If further evidence is needed of the betrayal of their followers by these leaders of “Labour,” it can be found in a recital of their doings during the recent Coronation festivities. As was pointed out at the recent I.L.P. conference, a Labour Party representative was allowed to serve on the Committee which sat in connection with the Coronation celebration. At the Coronation ceremony itself Messrs. Mullin and Davis attended on behalf of the Parliamentary Committee of the Trades Union Congress ; Mr. Ramsay MacDonald, “in faultless morning dress, disquietingly like a labour leader” (“Christian Commonwealth”), also graced the ceremony with his presence.

The sycophantic attitude of the Labour Party to Royalty is still further illustrated by the appearance of the Chairman of the Labour Party at the luncheon party given by the Secretary of State for War in honour of William II. of Germany. Mr. MacDonald went to the luncheon with the consent of the Labour Party, thus becoming its official representative. It might well be asked what a member of the Independent Labour Party, which a few months previously had been indulging in what was called “a great anti war campaign,” and who himself had taken a prominent part in the campaign, was doing in such a galley. He had as fellow-guests, such lovers and advocates of peace as the war-lord of Germany himself, Count Matternich, Gen. von Plessen, Admiral von Mülller, Lord Kitchener, and numerous others. Did the Kaiser and the Labour leader discuss, during their long conversation, the brutal repressive measures that have been taken in Germany, even in recent years ? Did Mr. MacDonald mention, for example, the ruthless manner in which the police shot down men, women, and children at the end of September last year during the strikes in Berlin ? Possibly, however, these small troubles of the working class slipped his memory—the memories of Labour leaders are conveniently short upon occasions.

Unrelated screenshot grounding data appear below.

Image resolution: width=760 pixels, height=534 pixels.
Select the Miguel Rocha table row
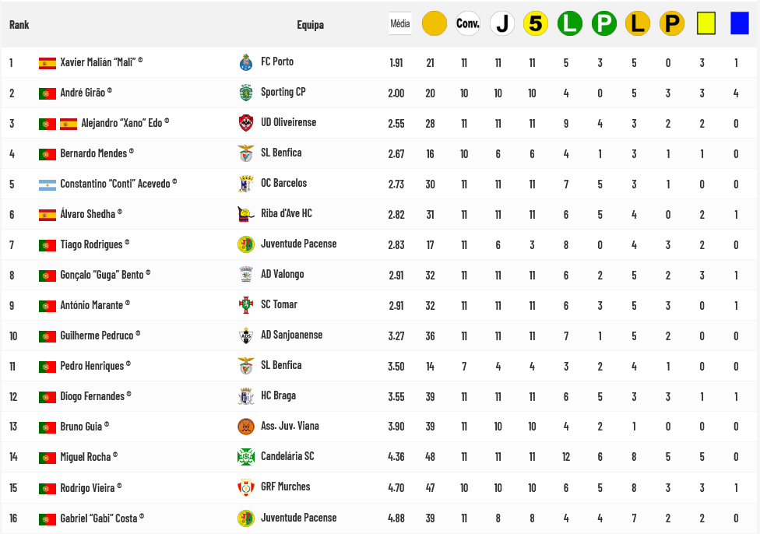click(x=380, y=456)
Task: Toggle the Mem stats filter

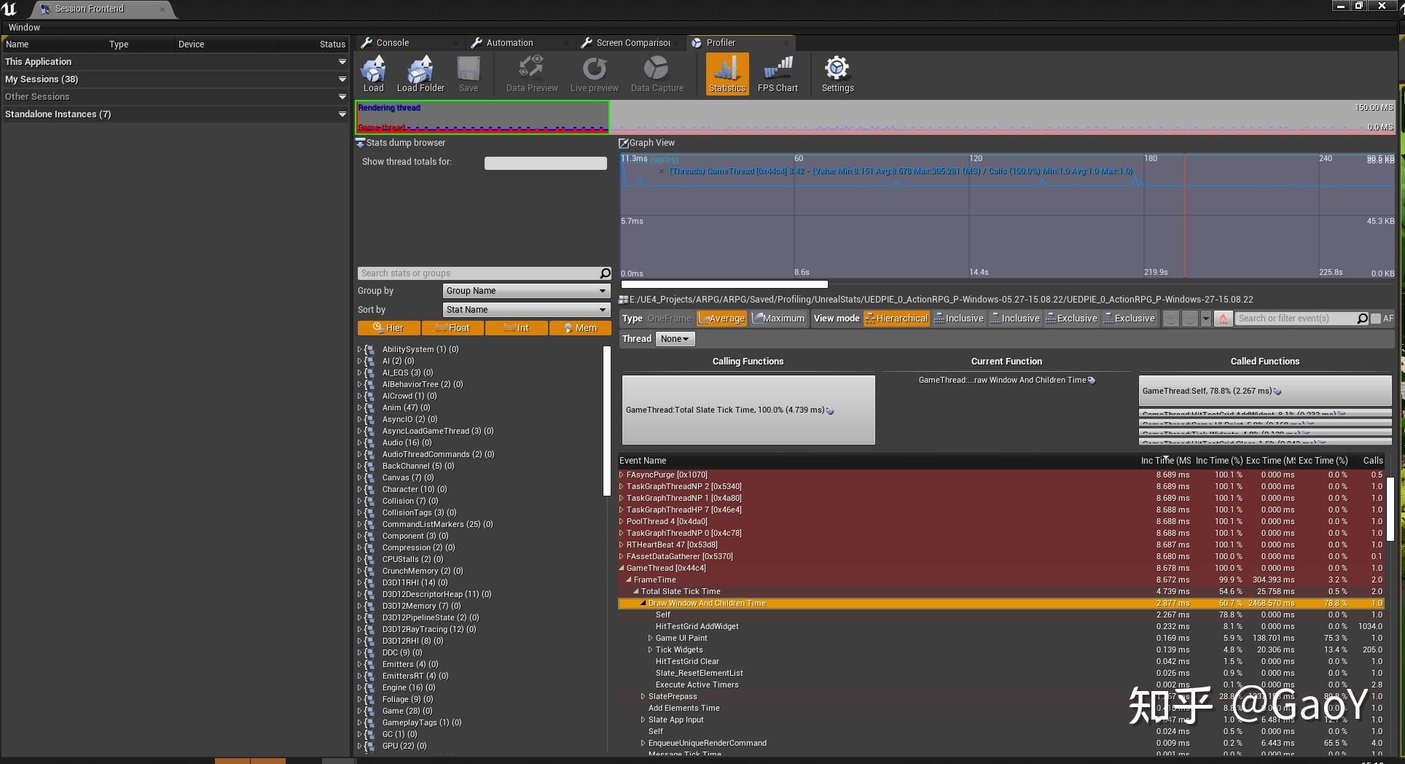Action: (580, 328)
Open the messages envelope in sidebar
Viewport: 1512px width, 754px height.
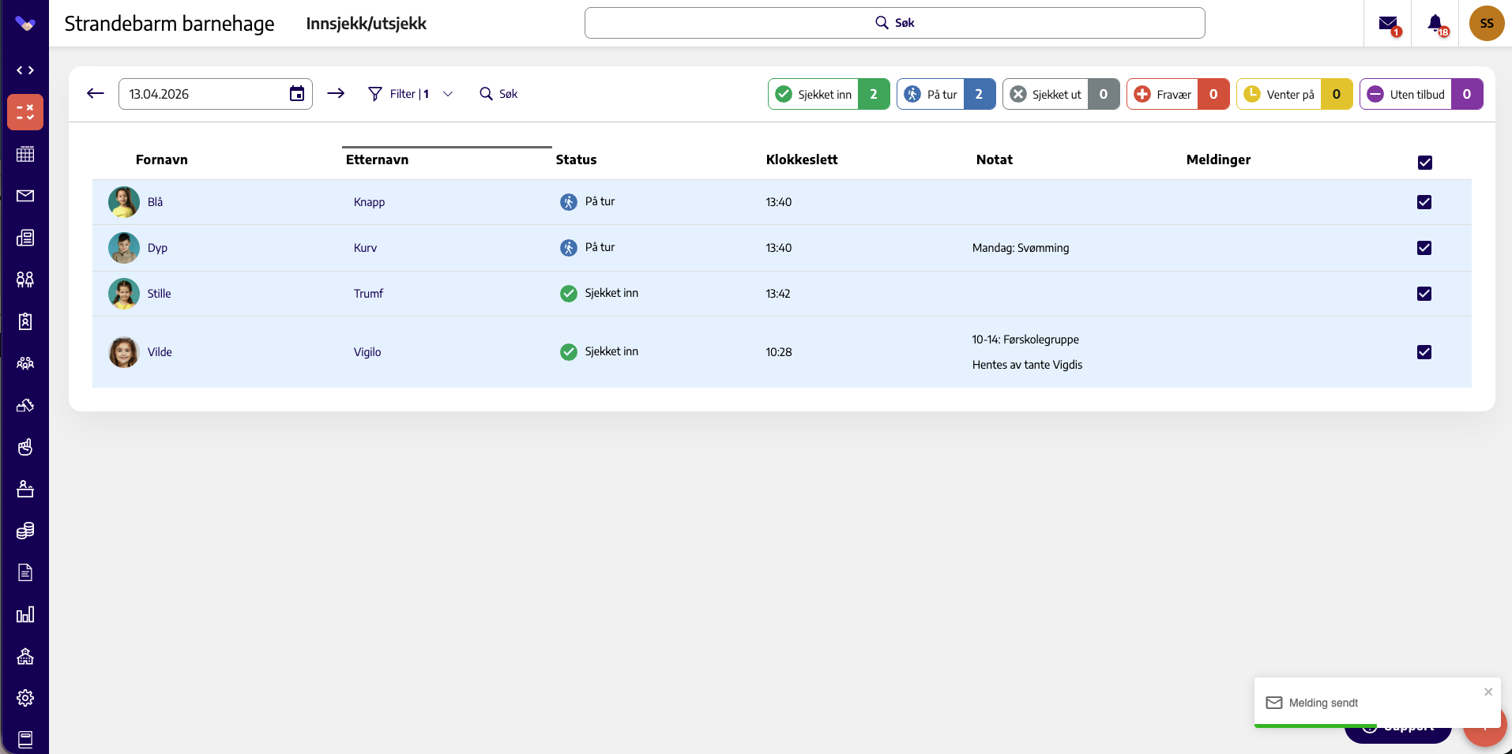coord(25,196)
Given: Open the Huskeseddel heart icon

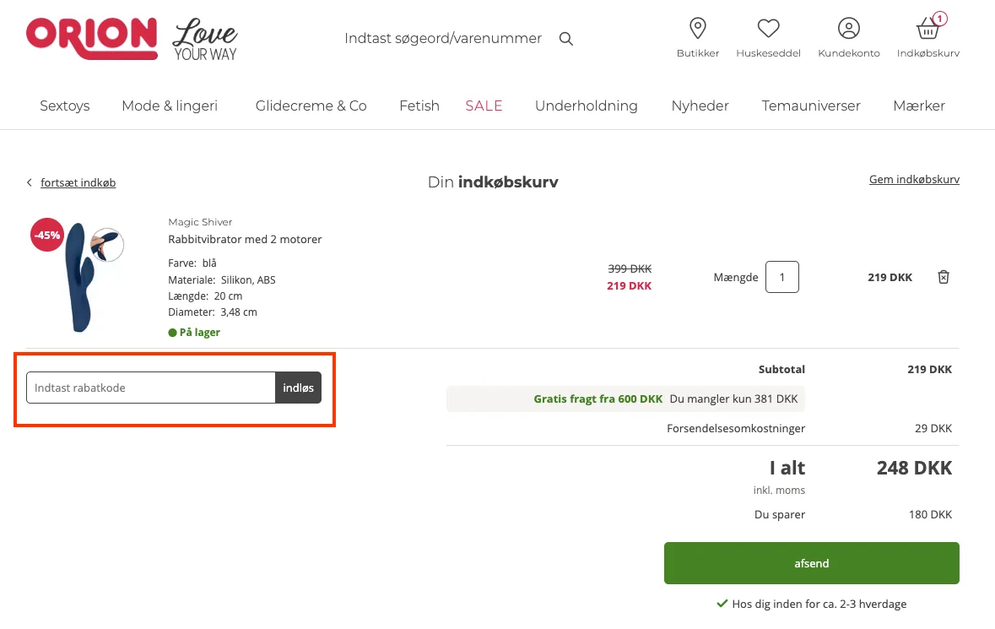Looking at the screenshot, I should (768, 30).
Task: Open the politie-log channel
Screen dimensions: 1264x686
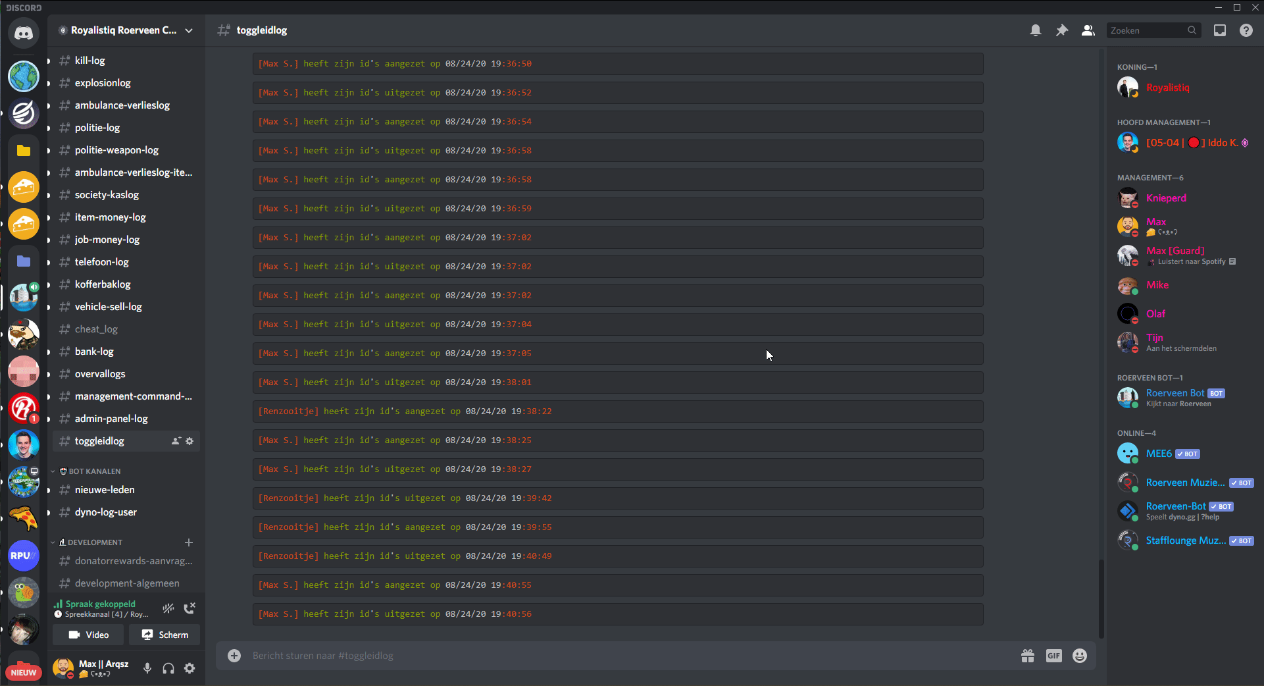Action: (97, 128)
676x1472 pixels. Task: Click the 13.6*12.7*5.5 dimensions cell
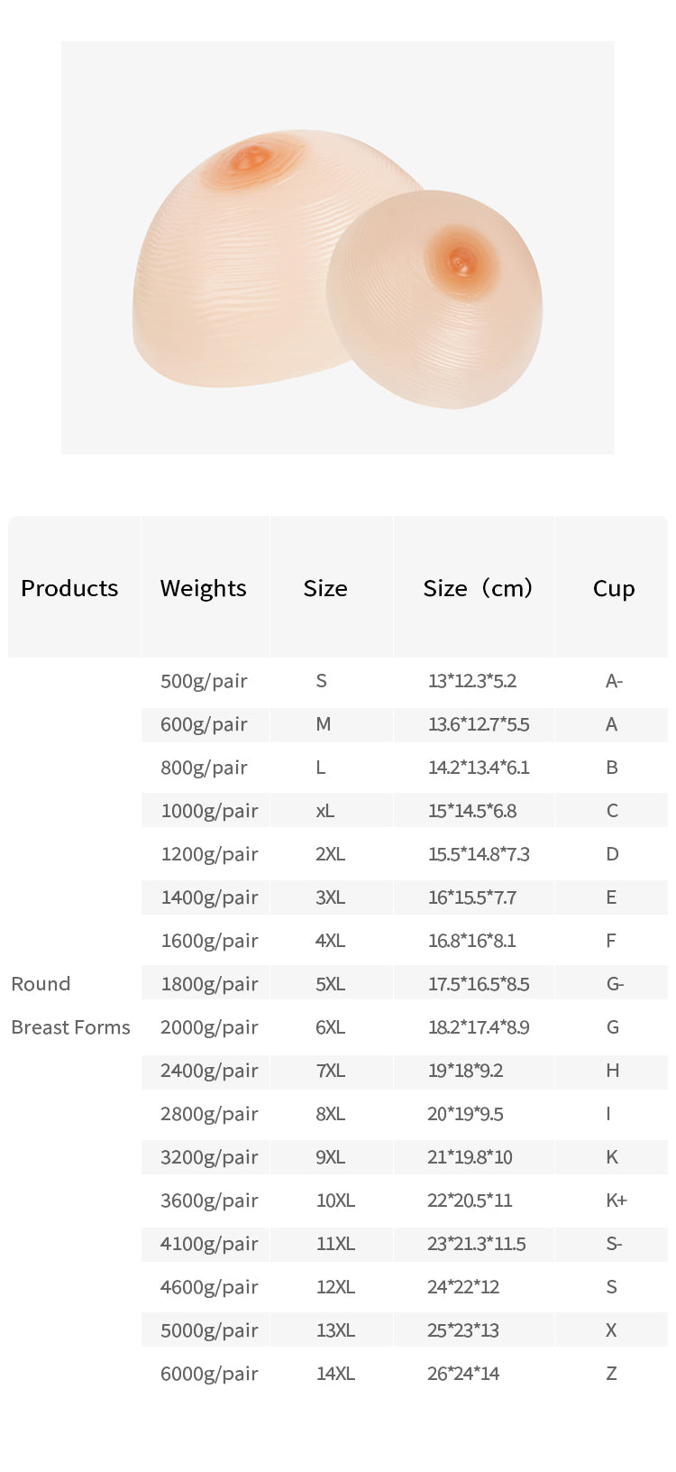pos(479,724)
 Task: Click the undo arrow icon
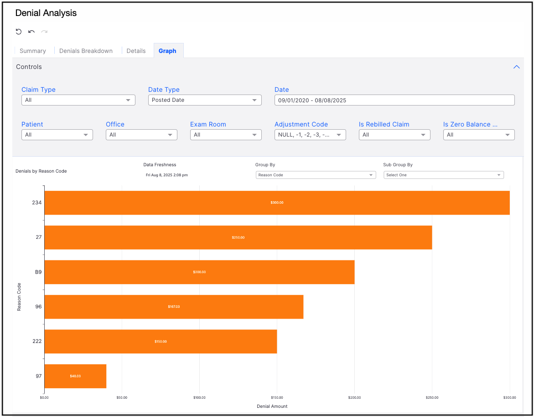coord(31,32)
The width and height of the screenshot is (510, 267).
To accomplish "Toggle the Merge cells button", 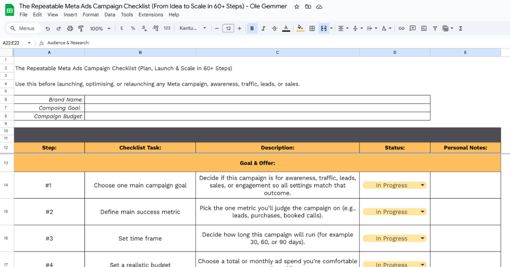I will point(324,28).
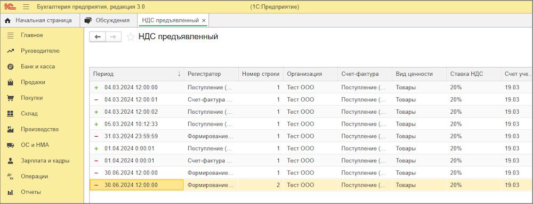
Task: Go forward with the right arrow button
Action: [114, 37]
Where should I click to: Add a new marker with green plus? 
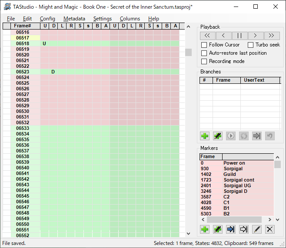pyautogui.click(x=205, y=229)
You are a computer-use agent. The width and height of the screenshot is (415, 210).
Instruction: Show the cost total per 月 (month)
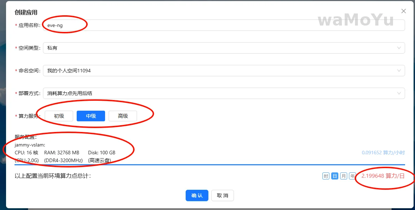click(x=344, y=176)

Again, at the recent investiture .of the Prince of Wales, it might reasonably have been supposed that the official representatives of Labour would have no part. At the time this investiture was taking place, on the hillsides and in the valleys of South Wales were thousands of locked out and striking miners, fighting what must, unfortunately, be a losing fight with the powers of capitalism. The distress prevalent among these men and those immediately dependent upon them was appalling in its intensity. One would have thought that in common decency the least the Labour representatives could have done would have been to refrain from identifying themselves with the symbols and regalia of the flaunting wealth of capitalism. But no ! In the procession formed to do honour to the boy Edward, among other Welsh M.P.s, walked Mr. Keir Hardie, the Rt. Hon. W. Abraham, Mr. William Brace, Mr. J. Williams, and Mr. T. Richards. So glad were these men to be allowed the opportunity of licking the boots of Royalty, so eager were they to be acclaimed loyal subjects, that less than nothing to them were the starving men and women whom they have the audacity to claim to represent. The insult contained in this wanton callousness could not very well be greater.

The Labour Party appear to have thrown off all disguise. What does this kow-towing to kings and princes, this servile waiting upon the Liberal party, portend ? Perhaps the following paragraph, which appeared in the “Daily Chronicle” of 19 July, may throw some further light on the subject.
“The Ministry of Labour Bill, the text of which was issued yesterday, has for its object ‘to establish a Ministry of Labour for the better organisation of the labour market, for the prevention of unemployment, to regulate and in certain cases prohibit child labour, and to establish a general minimum wage for adult workers.’

“The salary of the Minister is placed at £5,000 a year, ‘and to the secretary, assistant secretary, officials and servants such salaries as the Treasury may from time to time determine.’

“The Bill, which is presented by Mr. Lansbury, is supported by Mr. Keir Hardie, Mr. Barnes, Mr. Jowett and Mr. Snowden.”
The vultures are gathering together about the carcase and have already started fighting among themselves for the choicest tit-bits. They are welcome to the spoil. The present writer, however, for one, finds that even the thought of its putridity is almost too nauseating for his mental digestion. Would that the whole working class could say the same.
F. J. Webb

The cardinal point in wages. (1911)

From the August 1911 issue of the Socialist Standard

Writing editorially in “The Gas World ” of July the 15th, a learned scribe asks how the cardinal point of wages in a certain locality and for a particular description of work, is determined.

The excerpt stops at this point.